Google and Apple Want to Ban Charging Developer Fees on Google Play and App Store in South Korea

A South Korean parliamentary committee voted Wednesday to recommend amendments to a law that could prohibit Google and Apple from enforcing fees on software developers. If the amendments are adopted, then this will be the first such restriction at the state level. It could hit these companies hard, and other countries could follow South Korea.


Apple and Alphabet have long been criticized for their policy of requiring software developers using their app stores to use only proprietary payment systems that charge fees up to 30%.


Apple said the new law "would expose users who buy digital goods from other sources to the risk of fraud, undermine their privacy protections," undermine consumer confidence in App Store purchases and reduce opportunities for South Korean developers. Wilson White, Google's senior director of public policy, said the company had failed to sufficiently analyze the negative impact of the law on Korean consumers and app developers.


“Google and Apple are not the only ones who can create a secure payment system,” said Lee Hwan, a professor of competition law at Korea University.
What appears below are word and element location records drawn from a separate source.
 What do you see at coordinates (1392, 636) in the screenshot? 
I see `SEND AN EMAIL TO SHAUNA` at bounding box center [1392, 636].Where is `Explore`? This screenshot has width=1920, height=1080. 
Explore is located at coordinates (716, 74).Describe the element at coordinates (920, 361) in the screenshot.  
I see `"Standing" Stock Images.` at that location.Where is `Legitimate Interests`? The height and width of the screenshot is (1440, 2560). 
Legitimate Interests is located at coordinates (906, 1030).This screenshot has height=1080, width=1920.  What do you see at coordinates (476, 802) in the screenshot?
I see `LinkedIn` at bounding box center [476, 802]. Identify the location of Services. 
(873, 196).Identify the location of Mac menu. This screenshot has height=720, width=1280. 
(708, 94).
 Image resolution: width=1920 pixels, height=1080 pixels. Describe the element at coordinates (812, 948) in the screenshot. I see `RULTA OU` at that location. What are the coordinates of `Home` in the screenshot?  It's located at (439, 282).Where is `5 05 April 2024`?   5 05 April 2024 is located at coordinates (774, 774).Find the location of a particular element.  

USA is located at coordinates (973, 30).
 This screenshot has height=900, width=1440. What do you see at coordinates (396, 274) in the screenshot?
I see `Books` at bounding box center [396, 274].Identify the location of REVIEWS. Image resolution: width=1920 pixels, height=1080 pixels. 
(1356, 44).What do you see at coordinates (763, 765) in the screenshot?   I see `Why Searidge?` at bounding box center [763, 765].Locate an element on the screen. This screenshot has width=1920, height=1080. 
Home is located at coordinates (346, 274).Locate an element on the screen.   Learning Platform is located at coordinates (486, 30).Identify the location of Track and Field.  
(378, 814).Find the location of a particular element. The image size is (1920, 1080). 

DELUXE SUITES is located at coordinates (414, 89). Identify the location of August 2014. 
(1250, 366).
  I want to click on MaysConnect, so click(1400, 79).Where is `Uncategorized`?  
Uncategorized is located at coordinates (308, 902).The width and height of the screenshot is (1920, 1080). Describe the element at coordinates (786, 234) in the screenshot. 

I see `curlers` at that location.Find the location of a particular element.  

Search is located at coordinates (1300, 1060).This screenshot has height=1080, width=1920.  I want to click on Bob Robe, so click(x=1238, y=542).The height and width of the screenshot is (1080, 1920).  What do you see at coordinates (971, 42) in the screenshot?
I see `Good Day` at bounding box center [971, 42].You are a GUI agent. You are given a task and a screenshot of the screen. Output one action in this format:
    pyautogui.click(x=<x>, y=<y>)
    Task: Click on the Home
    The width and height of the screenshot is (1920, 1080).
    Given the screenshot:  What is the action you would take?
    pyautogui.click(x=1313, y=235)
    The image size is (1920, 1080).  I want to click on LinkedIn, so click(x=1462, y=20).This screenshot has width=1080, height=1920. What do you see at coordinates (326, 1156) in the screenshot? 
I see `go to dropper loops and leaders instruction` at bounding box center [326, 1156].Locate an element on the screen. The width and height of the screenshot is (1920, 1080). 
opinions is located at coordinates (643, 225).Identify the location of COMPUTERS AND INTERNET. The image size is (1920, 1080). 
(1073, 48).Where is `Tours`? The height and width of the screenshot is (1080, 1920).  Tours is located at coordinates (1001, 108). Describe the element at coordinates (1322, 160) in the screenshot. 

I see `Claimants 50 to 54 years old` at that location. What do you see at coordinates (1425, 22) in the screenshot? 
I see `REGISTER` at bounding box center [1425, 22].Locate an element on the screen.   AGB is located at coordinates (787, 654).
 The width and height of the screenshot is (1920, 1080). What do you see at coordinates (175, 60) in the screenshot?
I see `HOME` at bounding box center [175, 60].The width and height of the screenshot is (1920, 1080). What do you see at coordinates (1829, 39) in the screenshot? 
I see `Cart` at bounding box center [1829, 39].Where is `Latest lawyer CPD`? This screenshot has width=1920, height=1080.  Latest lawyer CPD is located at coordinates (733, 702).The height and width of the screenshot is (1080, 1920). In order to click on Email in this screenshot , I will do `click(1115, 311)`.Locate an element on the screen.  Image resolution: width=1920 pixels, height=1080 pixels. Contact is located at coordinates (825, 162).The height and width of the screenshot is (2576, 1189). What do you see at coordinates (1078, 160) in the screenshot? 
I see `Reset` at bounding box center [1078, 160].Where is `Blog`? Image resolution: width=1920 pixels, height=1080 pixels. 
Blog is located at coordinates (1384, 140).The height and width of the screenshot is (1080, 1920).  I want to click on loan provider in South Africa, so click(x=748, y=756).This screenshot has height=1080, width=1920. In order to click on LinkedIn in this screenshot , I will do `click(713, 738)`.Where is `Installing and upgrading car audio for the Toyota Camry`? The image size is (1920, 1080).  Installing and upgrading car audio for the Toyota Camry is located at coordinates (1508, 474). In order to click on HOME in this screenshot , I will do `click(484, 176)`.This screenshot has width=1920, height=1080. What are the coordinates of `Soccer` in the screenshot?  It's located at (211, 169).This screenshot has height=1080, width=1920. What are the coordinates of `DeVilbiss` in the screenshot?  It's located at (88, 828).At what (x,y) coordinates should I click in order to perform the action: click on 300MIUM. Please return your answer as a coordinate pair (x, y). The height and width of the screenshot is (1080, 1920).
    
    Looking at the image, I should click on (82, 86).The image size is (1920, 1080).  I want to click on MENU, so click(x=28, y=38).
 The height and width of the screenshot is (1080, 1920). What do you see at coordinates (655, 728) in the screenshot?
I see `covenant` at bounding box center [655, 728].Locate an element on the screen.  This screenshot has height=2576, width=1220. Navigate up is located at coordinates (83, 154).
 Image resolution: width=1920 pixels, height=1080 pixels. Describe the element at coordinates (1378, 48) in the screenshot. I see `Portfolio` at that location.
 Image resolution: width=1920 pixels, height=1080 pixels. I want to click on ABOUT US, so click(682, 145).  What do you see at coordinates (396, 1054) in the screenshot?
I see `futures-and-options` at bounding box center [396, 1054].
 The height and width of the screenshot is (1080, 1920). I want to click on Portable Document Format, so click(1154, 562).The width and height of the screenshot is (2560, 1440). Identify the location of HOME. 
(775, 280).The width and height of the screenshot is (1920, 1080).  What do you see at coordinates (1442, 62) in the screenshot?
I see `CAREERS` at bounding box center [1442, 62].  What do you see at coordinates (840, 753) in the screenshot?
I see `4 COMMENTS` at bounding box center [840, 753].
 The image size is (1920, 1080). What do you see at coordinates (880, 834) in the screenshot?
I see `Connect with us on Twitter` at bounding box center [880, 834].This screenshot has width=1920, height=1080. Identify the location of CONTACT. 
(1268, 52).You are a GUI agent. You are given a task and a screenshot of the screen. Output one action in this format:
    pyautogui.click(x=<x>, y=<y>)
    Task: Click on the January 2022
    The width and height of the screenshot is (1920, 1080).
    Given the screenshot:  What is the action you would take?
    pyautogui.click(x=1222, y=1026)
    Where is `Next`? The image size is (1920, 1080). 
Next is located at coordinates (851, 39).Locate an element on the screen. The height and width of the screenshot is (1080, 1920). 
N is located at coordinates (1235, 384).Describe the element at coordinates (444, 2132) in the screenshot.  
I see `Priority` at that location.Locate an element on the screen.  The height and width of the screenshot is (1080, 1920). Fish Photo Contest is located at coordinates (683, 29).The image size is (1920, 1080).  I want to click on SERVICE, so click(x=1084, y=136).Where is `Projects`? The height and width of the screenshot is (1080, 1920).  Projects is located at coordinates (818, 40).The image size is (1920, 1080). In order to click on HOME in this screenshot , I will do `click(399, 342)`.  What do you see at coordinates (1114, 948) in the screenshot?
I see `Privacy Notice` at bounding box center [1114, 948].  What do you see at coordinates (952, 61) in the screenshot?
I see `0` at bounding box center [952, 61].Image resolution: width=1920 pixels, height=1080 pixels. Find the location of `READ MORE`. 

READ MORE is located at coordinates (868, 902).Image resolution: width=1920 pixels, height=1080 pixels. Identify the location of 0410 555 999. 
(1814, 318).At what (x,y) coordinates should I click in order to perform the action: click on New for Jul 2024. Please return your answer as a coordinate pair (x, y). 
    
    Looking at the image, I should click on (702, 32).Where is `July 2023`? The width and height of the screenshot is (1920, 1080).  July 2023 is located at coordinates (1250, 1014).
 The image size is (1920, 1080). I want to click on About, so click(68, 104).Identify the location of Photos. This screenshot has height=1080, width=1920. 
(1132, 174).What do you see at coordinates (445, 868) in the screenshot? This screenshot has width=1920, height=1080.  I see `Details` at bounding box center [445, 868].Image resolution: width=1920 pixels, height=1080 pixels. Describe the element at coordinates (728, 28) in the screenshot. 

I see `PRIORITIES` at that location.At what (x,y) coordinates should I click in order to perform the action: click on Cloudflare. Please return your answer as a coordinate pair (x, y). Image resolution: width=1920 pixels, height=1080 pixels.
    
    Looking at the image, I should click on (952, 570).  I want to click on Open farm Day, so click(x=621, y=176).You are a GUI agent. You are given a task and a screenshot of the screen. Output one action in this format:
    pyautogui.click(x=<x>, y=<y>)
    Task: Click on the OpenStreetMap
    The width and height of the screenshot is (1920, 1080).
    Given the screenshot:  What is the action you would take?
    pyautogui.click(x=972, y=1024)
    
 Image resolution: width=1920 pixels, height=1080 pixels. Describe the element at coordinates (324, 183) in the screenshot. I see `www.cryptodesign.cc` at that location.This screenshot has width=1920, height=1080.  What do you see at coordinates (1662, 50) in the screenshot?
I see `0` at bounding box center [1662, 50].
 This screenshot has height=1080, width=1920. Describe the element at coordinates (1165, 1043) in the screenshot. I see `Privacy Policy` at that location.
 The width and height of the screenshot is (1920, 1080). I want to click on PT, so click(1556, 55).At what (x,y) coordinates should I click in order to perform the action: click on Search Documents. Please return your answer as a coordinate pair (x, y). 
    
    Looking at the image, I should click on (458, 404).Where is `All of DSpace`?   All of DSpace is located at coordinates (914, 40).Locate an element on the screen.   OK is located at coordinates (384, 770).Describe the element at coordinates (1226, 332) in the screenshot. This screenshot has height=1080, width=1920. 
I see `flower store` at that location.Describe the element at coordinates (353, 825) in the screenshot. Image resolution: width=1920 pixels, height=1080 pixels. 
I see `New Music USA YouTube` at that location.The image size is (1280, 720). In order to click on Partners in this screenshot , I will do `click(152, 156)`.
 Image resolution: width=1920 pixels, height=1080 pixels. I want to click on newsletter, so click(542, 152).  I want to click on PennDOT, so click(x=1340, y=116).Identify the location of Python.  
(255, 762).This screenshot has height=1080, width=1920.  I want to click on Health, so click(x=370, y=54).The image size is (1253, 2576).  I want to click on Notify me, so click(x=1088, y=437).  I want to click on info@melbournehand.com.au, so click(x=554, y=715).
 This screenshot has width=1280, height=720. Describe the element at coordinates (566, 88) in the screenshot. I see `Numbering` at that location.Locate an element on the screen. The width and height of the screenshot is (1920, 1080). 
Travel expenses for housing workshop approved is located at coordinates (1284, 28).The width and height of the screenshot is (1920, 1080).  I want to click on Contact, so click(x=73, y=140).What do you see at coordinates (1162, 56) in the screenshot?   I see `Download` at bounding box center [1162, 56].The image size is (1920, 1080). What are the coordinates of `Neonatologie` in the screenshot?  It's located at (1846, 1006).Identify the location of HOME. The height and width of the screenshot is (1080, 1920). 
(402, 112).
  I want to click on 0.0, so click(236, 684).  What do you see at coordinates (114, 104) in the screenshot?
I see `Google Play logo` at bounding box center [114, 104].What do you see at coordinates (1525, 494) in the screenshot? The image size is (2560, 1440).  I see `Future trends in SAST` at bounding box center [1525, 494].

The proposed amendments prohibit Google and Apple, which have a dominant market position, from imposing payment systems on content providers and "improperly" postponing the review or removal of mobile content. The law also allows the South Korean government to protect the rights and interests of users, vet app market operators, and resolve payment, cancellation or refund disputes in the app market.


Following the approval of the amendments to the law, dubbed the "Law against Google", these changes are submitted to a final vote in parliament, which will take place on August 30.